You’re starting a beauty line. Let’s dive into that because I’m actually excited about that.

“So the inspiration for that is growing up, I was the biggest tomboy but I still loved Mary Kate and Ashley, Hilary Duff, like all these people. I had a Hilary Duff bedspread, I had the Mary Kate and Ashley curling iron. I want to be something like this where I just am inspiring little girls or children or anyone by just being yourself and being you. I wrestle under “The Pink Dream” and so the beauty line, I want it to be something totally different from wrestling, like in its own separate market, but that’ll be the Pink Dream Collection. I was hoping I was in like, a bigger name or in a bigger role so more people would kind of have that face matched with the name, but I was sitting there and I was like, you know what, you got to make your own opportunities, you got to take your own steps, and you got to jump from that cliff, even if no one sees what you see yet.
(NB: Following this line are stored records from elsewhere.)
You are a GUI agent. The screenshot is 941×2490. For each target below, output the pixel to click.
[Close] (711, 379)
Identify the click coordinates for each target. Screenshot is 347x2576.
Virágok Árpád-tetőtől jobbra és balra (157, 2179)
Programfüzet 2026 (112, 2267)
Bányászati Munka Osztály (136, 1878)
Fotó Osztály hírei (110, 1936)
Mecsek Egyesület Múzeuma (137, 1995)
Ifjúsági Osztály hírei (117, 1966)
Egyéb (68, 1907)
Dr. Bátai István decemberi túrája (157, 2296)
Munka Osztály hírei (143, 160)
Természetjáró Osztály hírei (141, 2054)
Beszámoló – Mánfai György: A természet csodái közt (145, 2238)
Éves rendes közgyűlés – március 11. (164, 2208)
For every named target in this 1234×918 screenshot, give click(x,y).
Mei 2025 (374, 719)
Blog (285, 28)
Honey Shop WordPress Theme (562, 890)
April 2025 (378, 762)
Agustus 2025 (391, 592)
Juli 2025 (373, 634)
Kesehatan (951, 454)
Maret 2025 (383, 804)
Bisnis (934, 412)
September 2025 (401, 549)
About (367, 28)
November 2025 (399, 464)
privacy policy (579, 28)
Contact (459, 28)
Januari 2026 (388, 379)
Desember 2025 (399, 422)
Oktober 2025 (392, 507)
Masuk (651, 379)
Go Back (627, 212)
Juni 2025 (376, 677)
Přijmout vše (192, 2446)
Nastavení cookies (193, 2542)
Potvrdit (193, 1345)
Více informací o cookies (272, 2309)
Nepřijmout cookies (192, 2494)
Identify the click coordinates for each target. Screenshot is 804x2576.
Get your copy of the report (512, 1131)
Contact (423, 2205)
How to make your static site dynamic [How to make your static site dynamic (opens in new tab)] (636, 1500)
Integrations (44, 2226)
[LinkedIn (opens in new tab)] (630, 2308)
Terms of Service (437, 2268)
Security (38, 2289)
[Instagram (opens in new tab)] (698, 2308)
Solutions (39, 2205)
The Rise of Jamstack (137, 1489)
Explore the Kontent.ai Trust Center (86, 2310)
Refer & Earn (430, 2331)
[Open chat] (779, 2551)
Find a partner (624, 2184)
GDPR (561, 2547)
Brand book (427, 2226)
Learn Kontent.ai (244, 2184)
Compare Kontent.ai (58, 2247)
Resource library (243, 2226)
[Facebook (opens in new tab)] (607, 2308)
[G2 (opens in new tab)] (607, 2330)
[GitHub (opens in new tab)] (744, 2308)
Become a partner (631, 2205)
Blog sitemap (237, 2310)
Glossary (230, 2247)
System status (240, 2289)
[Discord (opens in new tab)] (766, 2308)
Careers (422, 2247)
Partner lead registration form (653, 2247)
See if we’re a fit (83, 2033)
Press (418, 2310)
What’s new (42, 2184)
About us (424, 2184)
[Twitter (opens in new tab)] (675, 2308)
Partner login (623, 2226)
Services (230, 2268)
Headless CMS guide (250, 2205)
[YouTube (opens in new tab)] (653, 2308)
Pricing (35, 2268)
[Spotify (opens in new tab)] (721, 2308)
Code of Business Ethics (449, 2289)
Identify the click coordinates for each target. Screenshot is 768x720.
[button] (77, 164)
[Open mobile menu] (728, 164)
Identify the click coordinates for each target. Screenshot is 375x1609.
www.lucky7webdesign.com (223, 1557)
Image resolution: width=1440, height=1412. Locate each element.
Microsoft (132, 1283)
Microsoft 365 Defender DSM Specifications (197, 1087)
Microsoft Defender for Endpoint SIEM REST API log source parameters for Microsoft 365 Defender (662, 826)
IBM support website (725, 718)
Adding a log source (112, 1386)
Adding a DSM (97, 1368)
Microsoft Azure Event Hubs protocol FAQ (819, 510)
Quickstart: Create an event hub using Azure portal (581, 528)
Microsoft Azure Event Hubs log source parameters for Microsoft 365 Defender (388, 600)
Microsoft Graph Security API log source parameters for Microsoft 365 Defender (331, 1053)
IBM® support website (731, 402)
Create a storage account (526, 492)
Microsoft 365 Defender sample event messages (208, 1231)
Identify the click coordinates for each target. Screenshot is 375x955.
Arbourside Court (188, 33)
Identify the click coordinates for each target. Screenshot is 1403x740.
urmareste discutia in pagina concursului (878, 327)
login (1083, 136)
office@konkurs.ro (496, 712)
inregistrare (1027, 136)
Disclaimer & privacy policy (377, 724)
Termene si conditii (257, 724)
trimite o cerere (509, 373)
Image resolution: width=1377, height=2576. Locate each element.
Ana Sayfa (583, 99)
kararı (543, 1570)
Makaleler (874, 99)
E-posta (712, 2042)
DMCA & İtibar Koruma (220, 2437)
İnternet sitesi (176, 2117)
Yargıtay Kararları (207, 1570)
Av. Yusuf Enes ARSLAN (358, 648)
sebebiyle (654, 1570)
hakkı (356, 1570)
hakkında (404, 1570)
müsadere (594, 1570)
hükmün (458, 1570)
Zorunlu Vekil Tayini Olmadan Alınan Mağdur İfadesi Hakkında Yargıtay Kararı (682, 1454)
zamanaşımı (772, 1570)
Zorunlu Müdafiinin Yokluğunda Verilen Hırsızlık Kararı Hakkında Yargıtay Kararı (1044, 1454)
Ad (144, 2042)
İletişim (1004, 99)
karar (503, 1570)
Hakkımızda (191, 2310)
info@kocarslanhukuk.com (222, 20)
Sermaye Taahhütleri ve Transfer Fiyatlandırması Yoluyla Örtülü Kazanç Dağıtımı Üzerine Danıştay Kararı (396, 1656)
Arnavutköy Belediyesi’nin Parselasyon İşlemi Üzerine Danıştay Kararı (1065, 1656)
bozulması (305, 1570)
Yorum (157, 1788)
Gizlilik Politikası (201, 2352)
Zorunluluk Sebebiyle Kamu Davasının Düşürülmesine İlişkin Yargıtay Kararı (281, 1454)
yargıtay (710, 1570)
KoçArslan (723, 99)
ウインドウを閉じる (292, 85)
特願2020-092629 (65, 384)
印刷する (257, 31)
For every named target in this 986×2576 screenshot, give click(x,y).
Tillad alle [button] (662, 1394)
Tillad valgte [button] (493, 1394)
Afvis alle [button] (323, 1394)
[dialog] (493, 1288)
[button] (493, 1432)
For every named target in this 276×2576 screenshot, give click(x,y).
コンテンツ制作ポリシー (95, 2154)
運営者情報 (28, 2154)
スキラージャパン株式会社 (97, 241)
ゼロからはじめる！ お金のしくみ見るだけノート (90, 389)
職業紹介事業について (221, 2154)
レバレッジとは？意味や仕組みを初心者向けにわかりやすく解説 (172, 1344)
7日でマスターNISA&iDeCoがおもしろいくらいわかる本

I also thought, what am I waiting for, I can do this myself.

“I’m very proud of everything I’ve been able to do not being ever signed to a contract at this point. I believe I have the mind for this. I can do this. It’s gonna be like just little essentials that I know I would have loved as a little girl like little compact brushes, and I have a purse and I have scrunchies and mirrors and glitter eyeshadows and stuff like that. Things that I could wear at my age if I want to but if a little girl or little boy or anyone wants to play with it as a kid like they can too and it just for them to see that The Pink Dream is who I needed growing up and that’s who I’m trying to be now and inspire people to just be think that you can do this with your own talent; you can do this being yourself; being your authentic you and if no one else sees it yet that’s okay. Do it anyways.”

If there’s a little girl out there reading your story, what is your message to them to make sure, if you have a dream, follow it. If you fail, you fail. It just wasn’t meant to be.

“Yeah, every one is going to fail at some point, especially when you have big dreams and so times do get tough and there are times I have wanted to quit and I lost confidence in myself because I thought that I wasn’t good enough because of the opportunities I’ve missed or the rejections I’ve had but I’m becoming a better person and stronger person because of it. I feel like it motivated me to make myself more marketable. It motivated me to be a better wrestler, to get in better shape. To have the mindset of, okay, tell me no, I’m going to make you regret telling me no, and I can accomplish anything I want to accomplish by myself. You don’t need other people’s approval to be you and do what you want.”